[Data Boundary: Start]
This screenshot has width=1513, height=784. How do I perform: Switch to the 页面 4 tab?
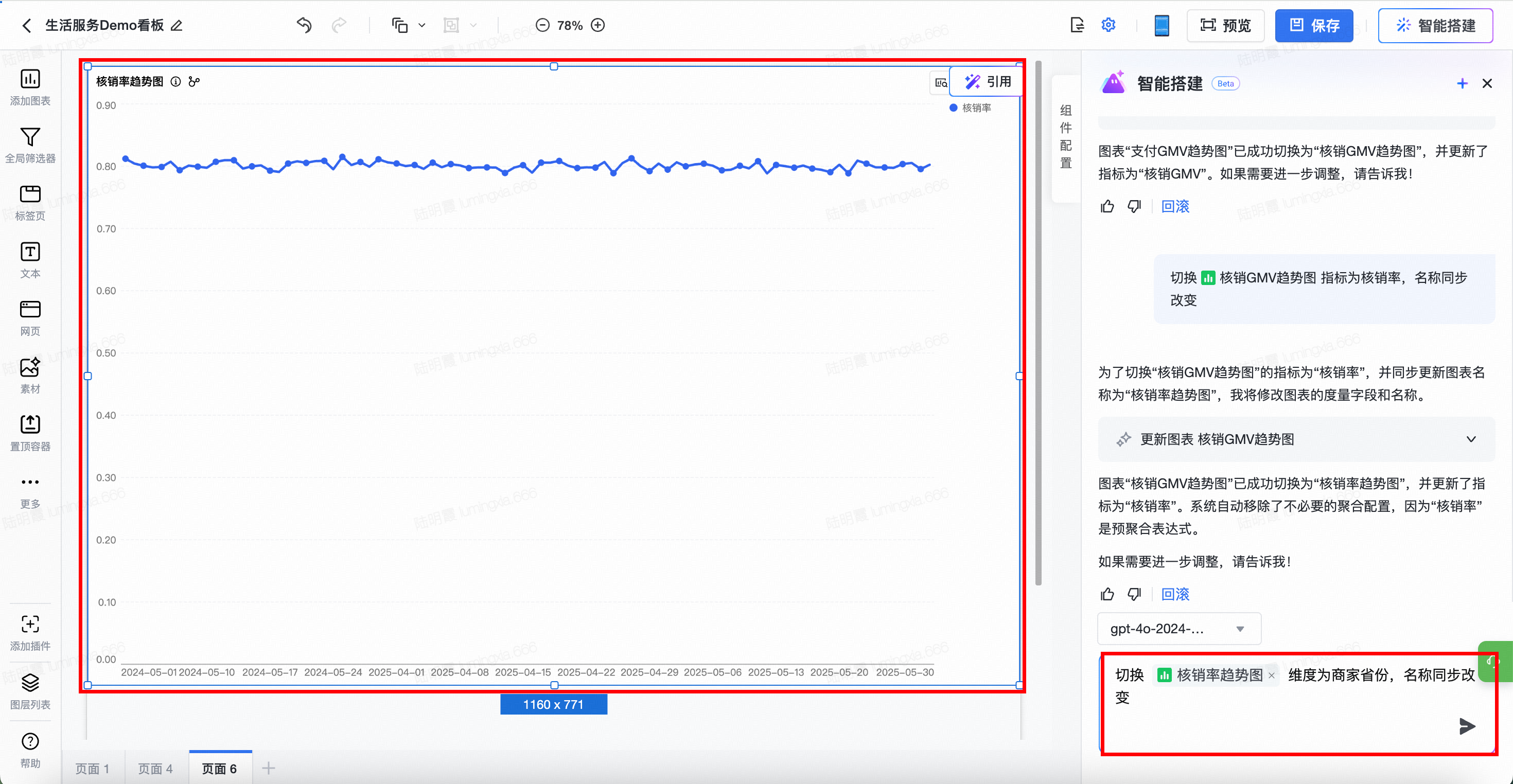[155, 768]
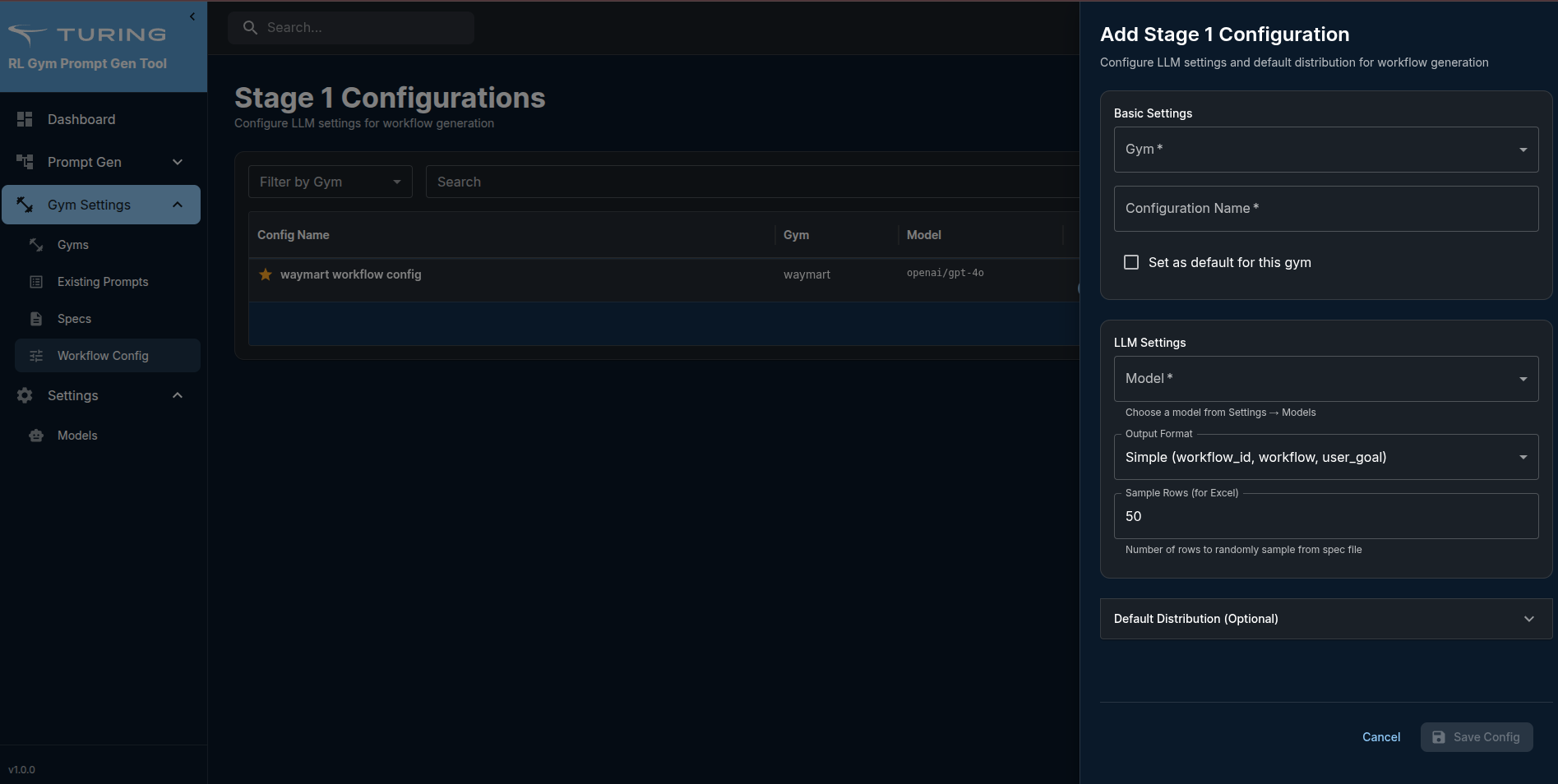Open Gyms using its sidebar icon
The width and height of the screenshot is (1558, 784).
pos(35,244)
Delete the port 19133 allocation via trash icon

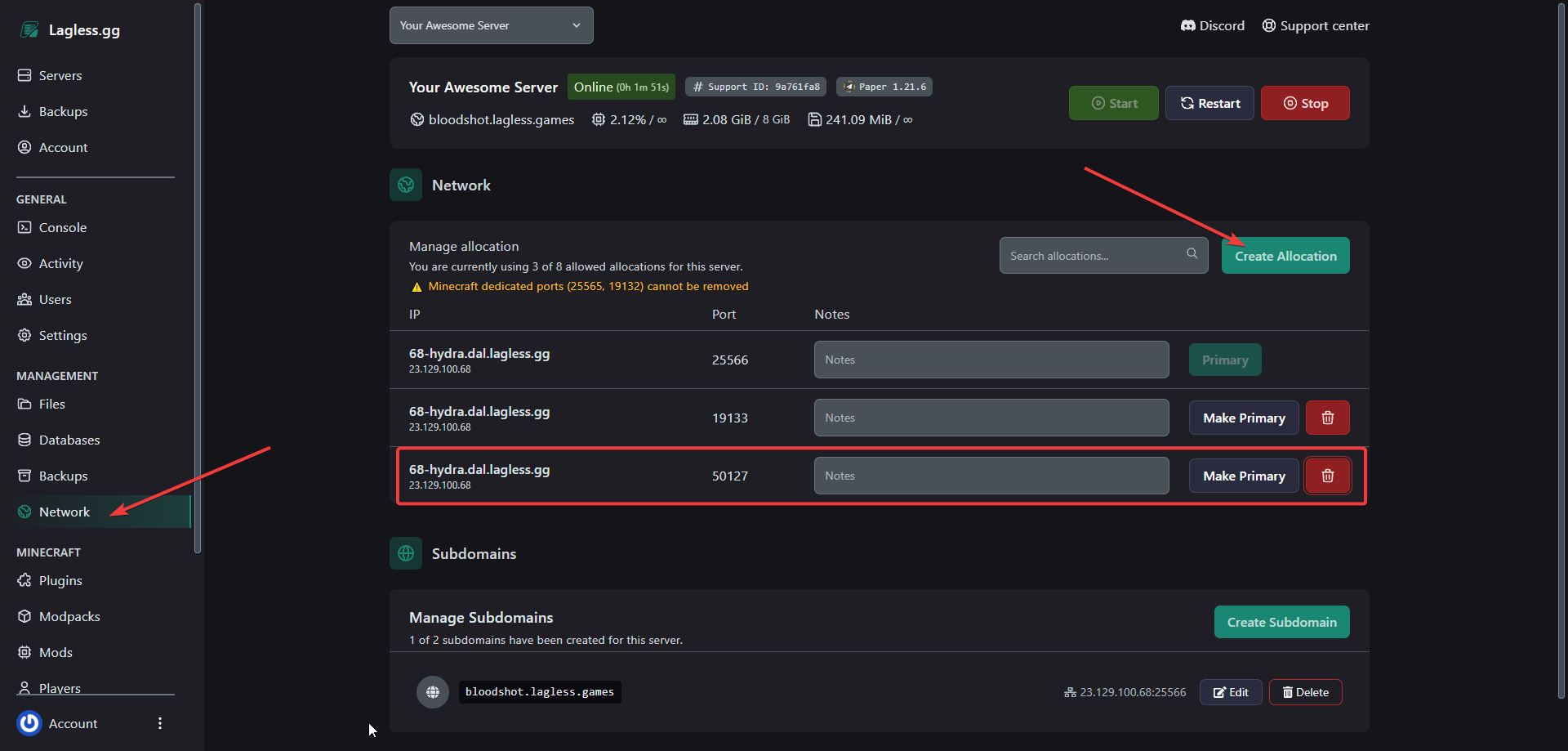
[Data Boundary: End]
**Task to carry out**. The response must repeat all the lines above exactly and include no pictures.

**Answer to the problem**.
This screenshot has width=1513, height=784. How do I perform: Switch to the 页面 4 tab?
[155, 768]
Open Gyms using its sidebar icon
The width and height of the screenshot is (1558, 784).
pos(35,244)
Delete the port 19133 allocation via trash icon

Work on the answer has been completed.